Q: A new employee is being imposed on me by my boss. We went through the application process, including an interview, and now he wants me to select a woman that was not my first choice. I feel under pressure to hire the wrong person. Any suggestions for me?
A: Your boss’s involvement in this matter is probably symbolic of his style of management, which has evolved to the point where he is not encouraging you to have the freedom you need to be an effective supervisor.
“Micromanagement” is a term that has some currency today and you will likely know it refers to someone who can’t delegate and needs to be involved fully in the lives of his or her subordinates.
Your boss may not be an archetypal micromanager, but at least in this instance, he would appear to be the kind of supervisor who wishes to inflict his views on you, even if it could undermine your authority.
I also sense you have some level of discomfort with the process which has allowed this situation to emerge. In most organizations, the HR department makes the arrangements and, in conjunction with the supervisor, facilitates the interviews, testing, and reference checks, for example.
Your company has a less formal approach to hiring. Your boss, therefore, is able to become involved in selecting an employee that would normally be delegated to a subordinate.
To some extent, this issue will also be indicative of his personality. He is apparently persuasive, even forceful, which is intimidating you. You don’t feel free to stand up for yourself in this matter.
In addition, though you don’t mention it, you may be uncomfortable with his attraction to this woman. While there may be nothing inappropriate, you might be feeling his interest goes beyond her abilities and experience.
You should also reflect on your personal choice. Is there any validity to the case made by your boss to select another candidate? Is your choice a person who may be less threatening but perhaps not as capable to fulfill the responsibilities of the position?
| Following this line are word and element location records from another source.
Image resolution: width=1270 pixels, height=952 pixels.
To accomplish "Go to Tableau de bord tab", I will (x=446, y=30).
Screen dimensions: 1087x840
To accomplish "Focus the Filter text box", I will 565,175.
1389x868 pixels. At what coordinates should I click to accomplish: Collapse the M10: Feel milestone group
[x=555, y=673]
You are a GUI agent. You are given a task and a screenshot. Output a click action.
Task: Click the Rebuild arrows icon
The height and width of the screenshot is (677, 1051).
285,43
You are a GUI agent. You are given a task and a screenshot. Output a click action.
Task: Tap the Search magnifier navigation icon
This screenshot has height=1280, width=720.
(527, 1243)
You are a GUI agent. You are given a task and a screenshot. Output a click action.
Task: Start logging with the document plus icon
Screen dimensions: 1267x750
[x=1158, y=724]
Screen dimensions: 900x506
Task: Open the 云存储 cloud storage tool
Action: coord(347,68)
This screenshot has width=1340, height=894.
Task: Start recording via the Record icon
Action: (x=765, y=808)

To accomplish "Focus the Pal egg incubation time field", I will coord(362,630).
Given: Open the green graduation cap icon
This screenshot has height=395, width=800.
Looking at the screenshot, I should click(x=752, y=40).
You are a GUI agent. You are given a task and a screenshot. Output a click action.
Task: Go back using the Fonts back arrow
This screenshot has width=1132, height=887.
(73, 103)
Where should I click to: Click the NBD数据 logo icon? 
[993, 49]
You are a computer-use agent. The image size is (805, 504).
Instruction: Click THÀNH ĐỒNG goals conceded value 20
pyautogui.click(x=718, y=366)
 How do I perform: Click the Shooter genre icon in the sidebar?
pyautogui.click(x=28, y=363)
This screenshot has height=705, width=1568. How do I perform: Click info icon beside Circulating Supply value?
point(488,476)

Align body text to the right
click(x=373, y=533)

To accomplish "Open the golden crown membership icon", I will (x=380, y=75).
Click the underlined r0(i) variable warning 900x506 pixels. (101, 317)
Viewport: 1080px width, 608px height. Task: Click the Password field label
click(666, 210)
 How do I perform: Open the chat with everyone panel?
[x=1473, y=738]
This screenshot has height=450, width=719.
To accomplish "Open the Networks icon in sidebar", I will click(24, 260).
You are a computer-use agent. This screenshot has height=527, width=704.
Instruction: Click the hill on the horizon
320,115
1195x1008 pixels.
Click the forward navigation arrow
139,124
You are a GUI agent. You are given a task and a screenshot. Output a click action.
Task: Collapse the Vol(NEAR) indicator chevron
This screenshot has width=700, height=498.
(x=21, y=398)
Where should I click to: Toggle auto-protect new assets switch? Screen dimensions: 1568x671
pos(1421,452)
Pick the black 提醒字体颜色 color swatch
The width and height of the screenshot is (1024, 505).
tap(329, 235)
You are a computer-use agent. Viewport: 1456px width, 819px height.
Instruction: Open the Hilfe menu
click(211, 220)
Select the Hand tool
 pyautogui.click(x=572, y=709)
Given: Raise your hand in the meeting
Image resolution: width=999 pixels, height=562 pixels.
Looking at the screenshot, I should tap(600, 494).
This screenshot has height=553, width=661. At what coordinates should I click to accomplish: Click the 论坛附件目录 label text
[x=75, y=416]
Also, while you and your boss have different favourites, the dissimilarities may be more subtle than you realize once you look past their appearance and personal appeal.
Are you willing to scrap with your boss on this matter? Are you willing to stand up for what you believe in? You may have to pick your battles in order to preserve your integrity as an individual and, at the same time, maintain a good rapport with your boss.
Ultimately, the decision is yours. You could speak with someone in HR — to receive counsel — but you will also need to assert yourself, if that is your choice. Don’t allow yourself to be pushed around but also be aware that your boss will be doing your evaluation and could make your life difficult, should he choose to do so.